As we do in most new places on our first full day, we set out for a long walk to familiarize ourselves with the area…meaning, we’ve found the closest Indian restaurant. We ventured to the “old town” area surrounding the walled city and did some people watching. And as we also do in most new places on our first full day, we scoped out where we could find local food. Some research led us to a place called Lac Thien, a family restaurant founded by Mr. Lac, a deaf mute man. The restaurant gets a lot of praise for good prices, friendly people, and tasty Hue food. When we arrived, we saw a big sign that read “Get the bottle open for FREE!!!” – we weren’t sure what that meant, but free sounded good to us, so we took a seat.
We ordered a few Hudas (the local Miller Lite) and some Hue dishes: banh khoai, banh beo, and roll-your-own spring rolls. Our waitress brought our beers over, then picked a piece of wood with a screw in it off the table and cracked the caps off of the beer bottles. So…they open the bottles with an archaic bottle opener for free? Alright. A few minutes later the food started to come out…all fresh and delicious, served with heaping piles of fresh lettuce, herbs, figs, cucumbers and a tasty peanut sauce. Our beers were just about empty, and right on cue, a nice older gentleman with a big smile on his face stopped by and pointed at our beers, motioning if we wanted two more. Of course we did. He brought them back, grabbed the first one, and motioned for us to watch him as he placed the archaic bottle opener on the bottle, and in one very swift motion karate chopped the bottle opener down, sending the bottle cap flying, a split second later catching the bottle opener with the same hand as it shot down towards the ground. All with a big smile on his face. Christine asked if we could take a picture before he opened the second bottle, and he was happy to do so, then demonstrate his trick in slow steps for us. He then pointed to the “Get the bottle open for FREE!!!” sign, smiled, and walked away. At this point we were just confused…did they charge you to open beer bottles elsewhere in Hue?

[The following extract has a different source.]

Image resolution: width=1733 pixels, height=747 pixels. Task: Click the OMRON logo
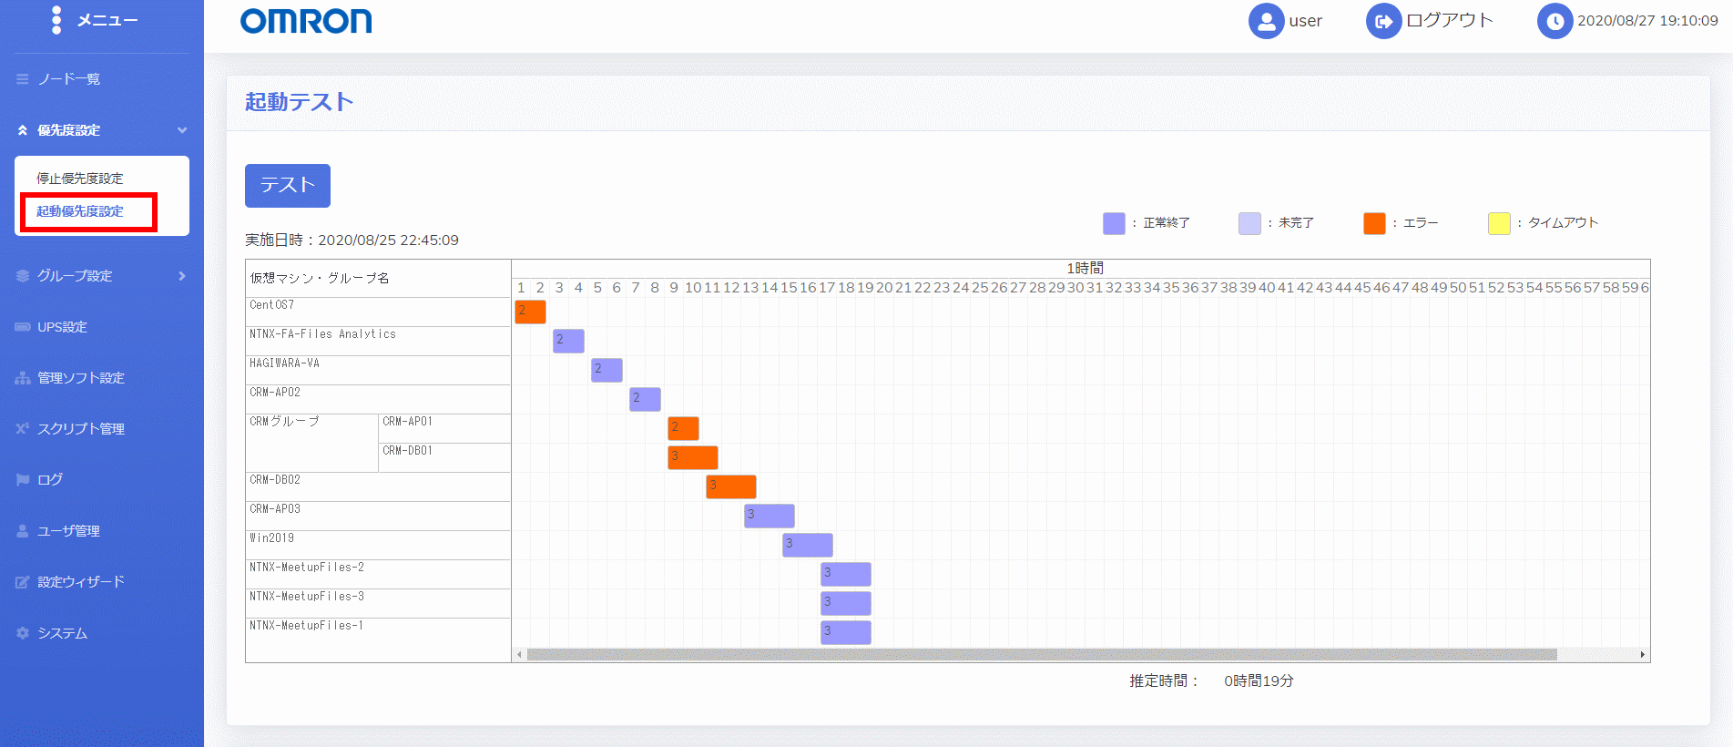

We sipped down the beers, enjoying the cool evening weather and street atmosphere. As we were finishing up, the nice older gentleman returned with one of the archaic bottle openers. He handed it to us. It was signed, with the restaurant, date, and that it was from Hue, Vietnam. He pointed at the “Get the bottle open for FREE!!!” sign and smiled. If you were there, you would have seen a light bulb turn on above our heads at that moment. You get the bottle opener for free. We laughed, finally understanding the seemingly bizarre sign. We thanked him, paid, and set out on the walk home, happy to have randomly found such a fun place.
That nice older gentleman was Mr. Lac.